**DATA TO USE:**
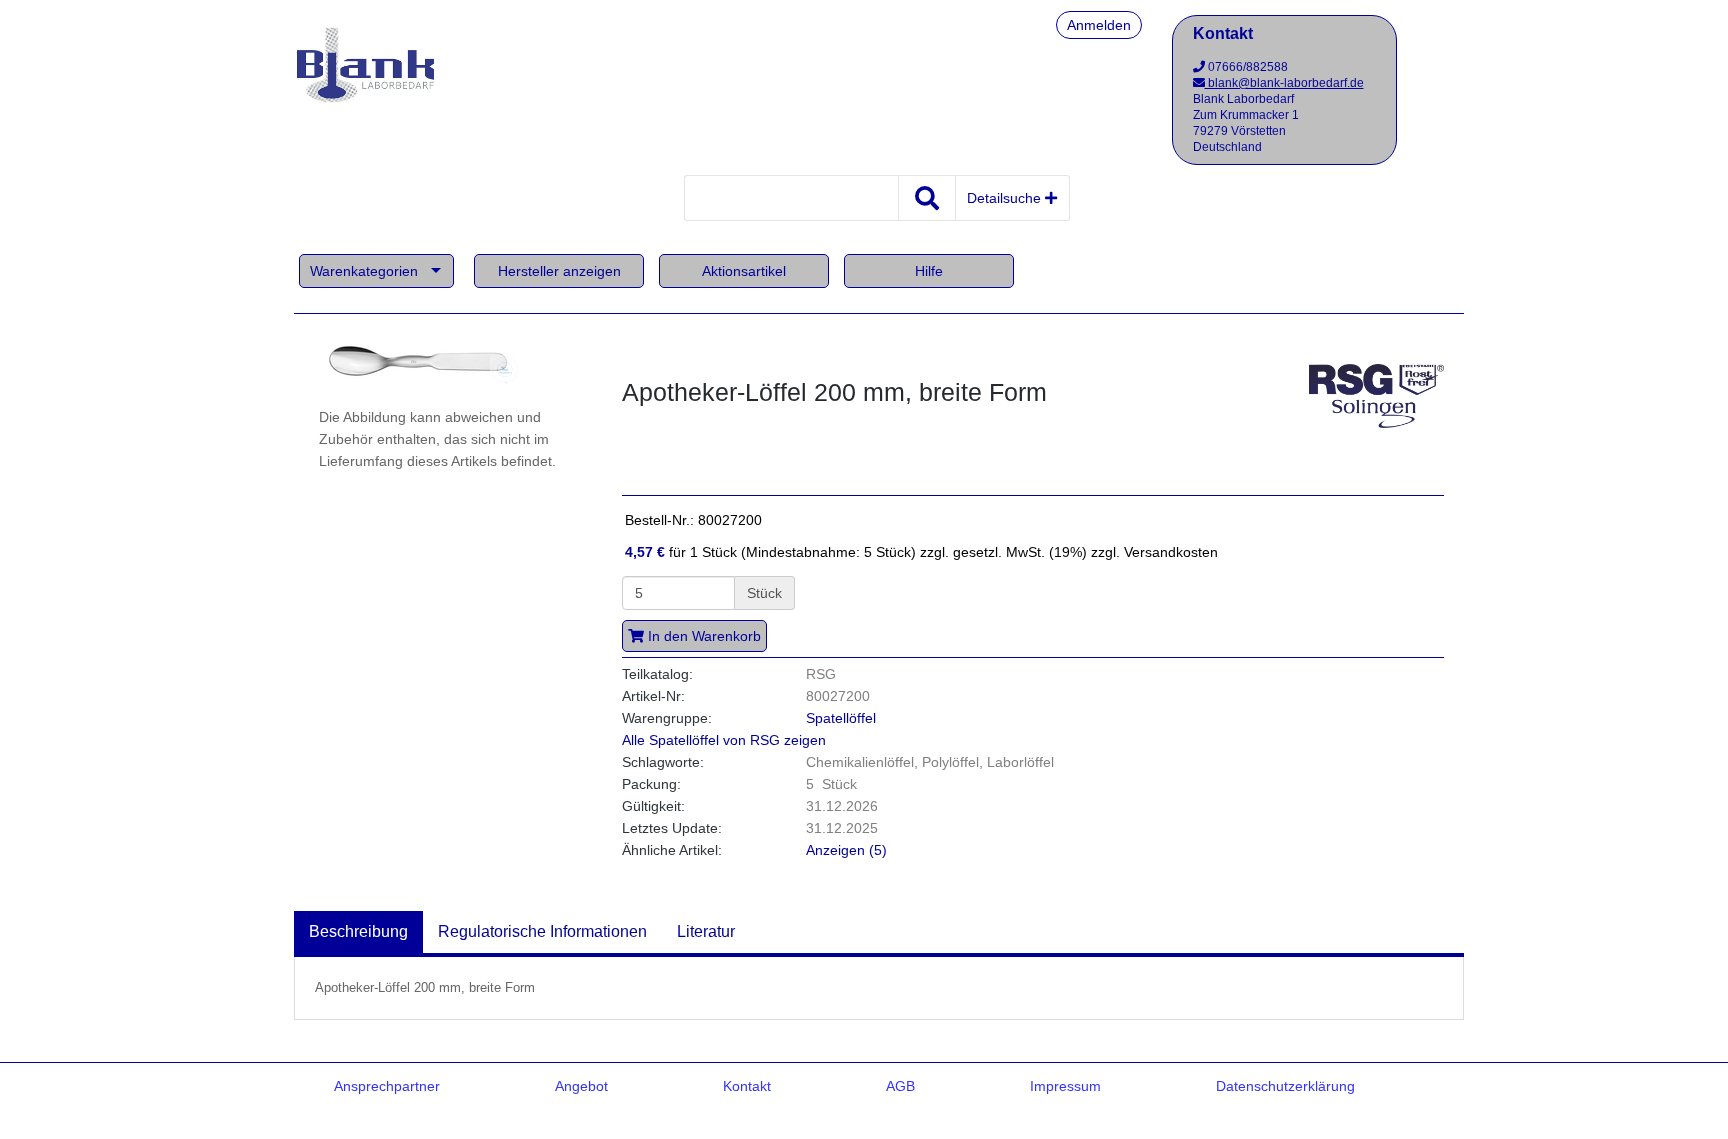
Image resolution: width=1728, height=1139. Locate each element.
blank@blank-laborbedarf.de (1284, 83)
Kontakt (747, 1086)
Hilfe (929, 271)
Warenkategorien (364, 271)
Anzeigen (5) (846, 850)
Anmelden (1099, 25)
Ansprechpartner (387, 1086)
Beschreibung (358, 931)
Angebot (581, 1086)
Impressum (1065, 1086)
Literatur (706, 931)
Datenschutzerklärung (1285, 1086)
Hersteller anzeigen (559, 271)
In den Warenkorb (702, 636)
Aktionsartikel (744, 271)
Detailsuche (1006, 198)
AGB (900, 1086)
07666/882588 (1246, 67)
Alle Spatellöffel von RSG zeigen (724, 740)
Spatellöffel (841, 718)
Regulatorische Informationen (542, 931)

--

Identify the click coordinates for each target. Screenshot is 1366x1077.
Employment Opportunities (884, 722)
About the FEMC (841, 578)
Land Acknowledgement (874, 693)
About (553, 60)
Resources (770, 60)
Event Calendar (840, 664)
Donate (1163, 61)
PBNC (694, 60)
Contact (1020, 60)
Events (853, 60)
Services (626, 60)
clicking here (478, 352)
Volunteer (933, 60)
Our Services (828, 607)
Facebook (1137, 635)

**TRY IT:** Using the records above, write out exactly the lines between the one holding "Kontakt (747, 1086)" and the one holding "Regulatorische Informationen (542, 931)", inclusive; leave everything else out.

**WRITTEN SOLUTION:**
Kontakt (747, 1086)
Hilfe (929, 271)
Warenkategorien (364, 271)
Anzeigen (5) (846, 850)
Anmelden (1099, 25)
Ansprechpartner (387, 1086)
Beschreibung (358, 931)
Angebot (581, 1086)
Impressum (1065, 1086)
Literatur (706, 931)
Datenschutzerklärung (1285, 1086)
Hersteller anzeigen (559, 271)
In den Warenkorb (702, 636)
Aktionsartikel (744, 271)
Detailsuche (1006, 198)
AGB (900, 1086)
07666/882588 (1246, 67)
Alle Spatellöffel von RSG zeigen (724, 740)
Spatellöffel (841, 718)
Regulatorische Informationen (542, 931)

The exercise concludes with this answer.